I need to increase my sequencing depth, so will be generating more reads that will first be trimmed (Trimmomatic) before aligning with STAR. Is there a simply way to just trim and align only the new reads and merge this output with the old STAR output, or do I have to re-run STAR again using all read files (both old and new)? I figure there must be a way to do this, but if it was in the manual I missed it.

For reference, the command I am using in STAR is below. Thanks in advance for any help with this.

STAR --runThreadN 10 --genomeDir path_to_genomeDir/ \
  --readFilesIn path_to_R1_paired_trimmed.fq.gz path_to_R2_paired_trimmed.fq.gz \
  --readFilesCommand zcat --outReadsUnmapped Fastx

samtools merge can combine BAM files. No need to realign all reads.
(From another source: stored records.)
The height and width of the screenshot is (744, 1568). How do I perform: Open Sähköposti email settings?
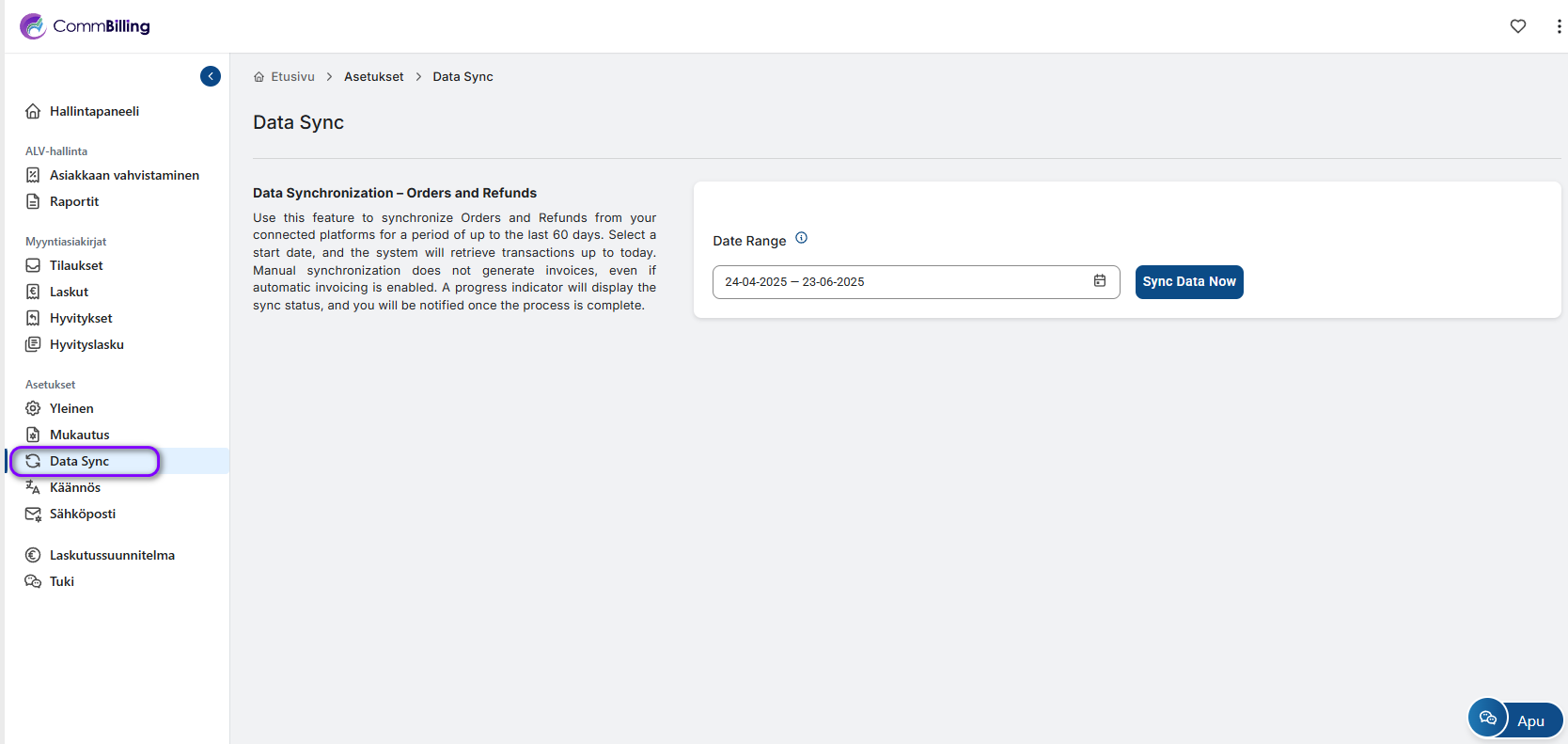pyautogui.click(x=83, y=514)
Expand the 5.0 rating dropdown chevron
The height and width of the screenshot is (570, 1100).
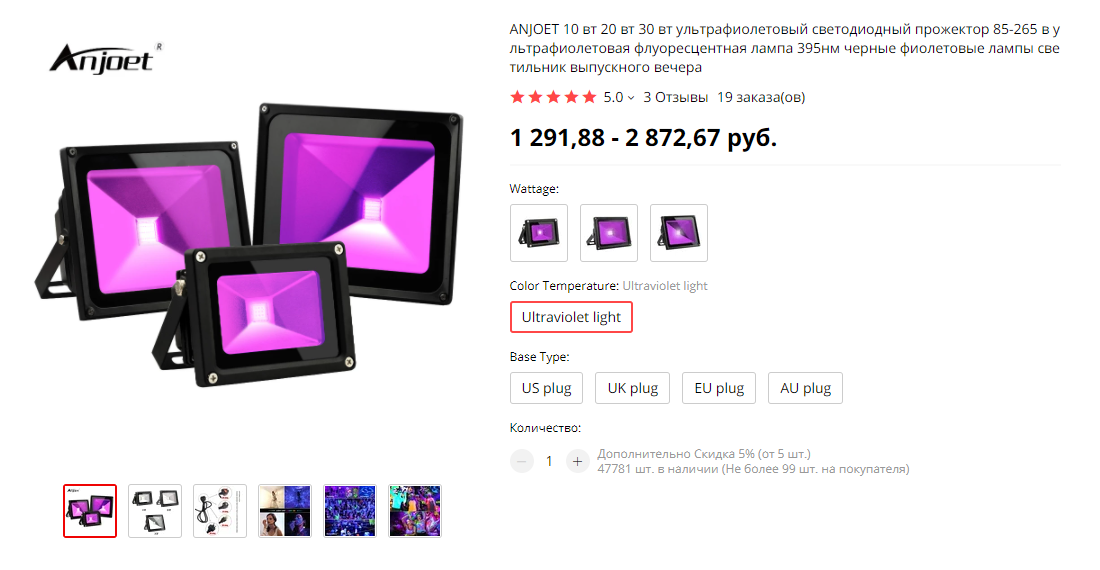pos(631,98)
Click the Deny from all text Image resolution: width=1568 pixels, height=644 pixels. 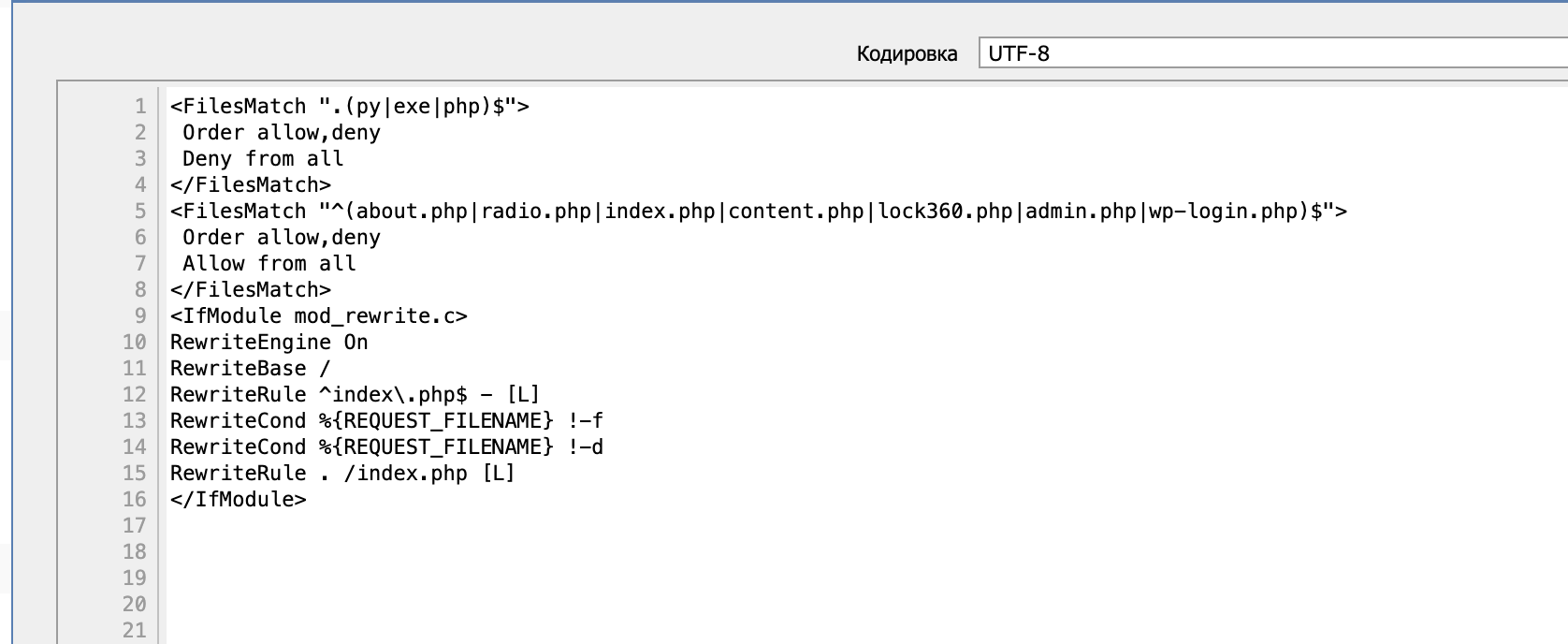[x=257, y=158]
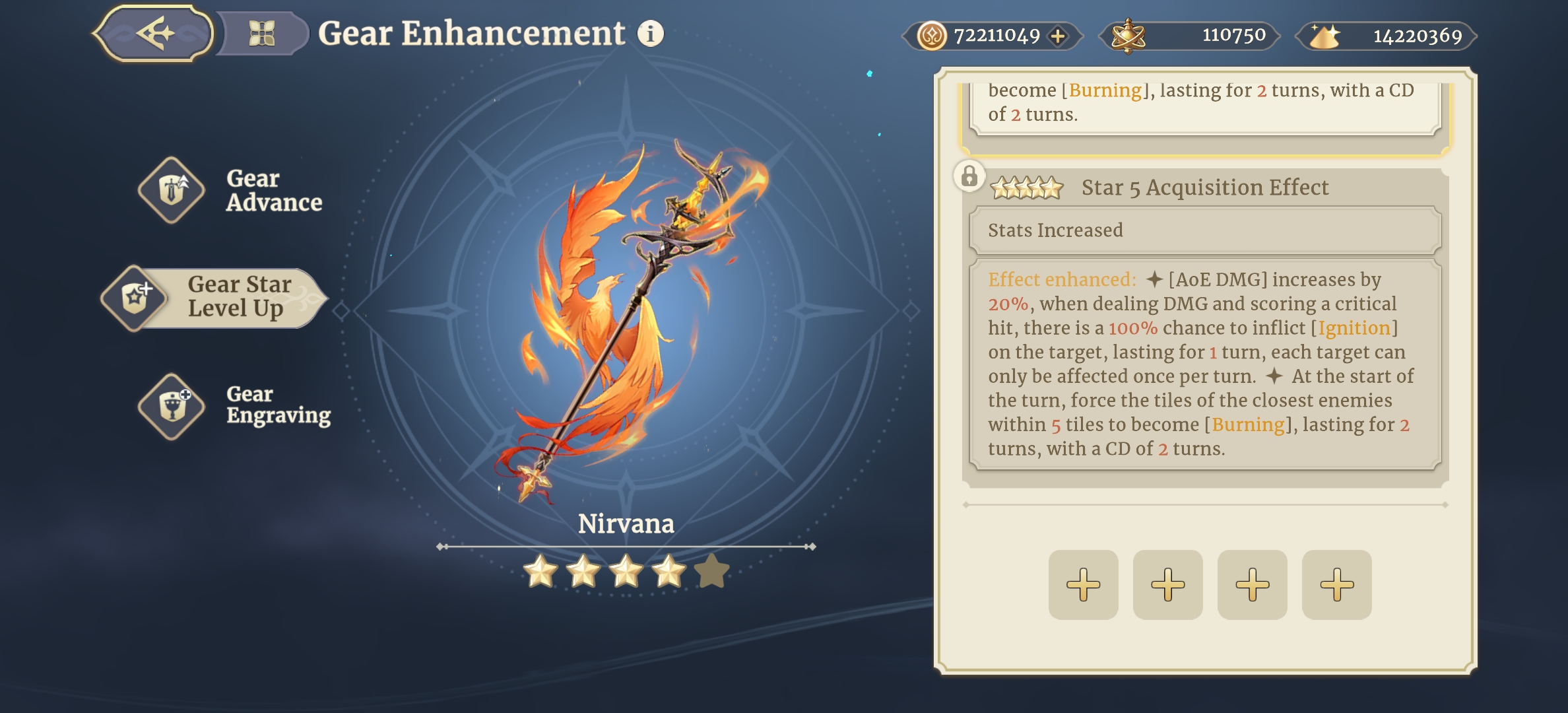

What are the downstream analyses you will be performing? ATpoint already indicated how you can merge bam files. But I assume you will be performing differential gene expression, in this the case, you can just sum the counts - DESeq2 has the function collapseReplicates() for this task. My particular preference is to first explore the data (different quality between runs, PCA / MDS of the counts), and merge the counts if no potential issues are found. It is important to remember one needs to sequence all samples again, to avoid creating confounded batch effects.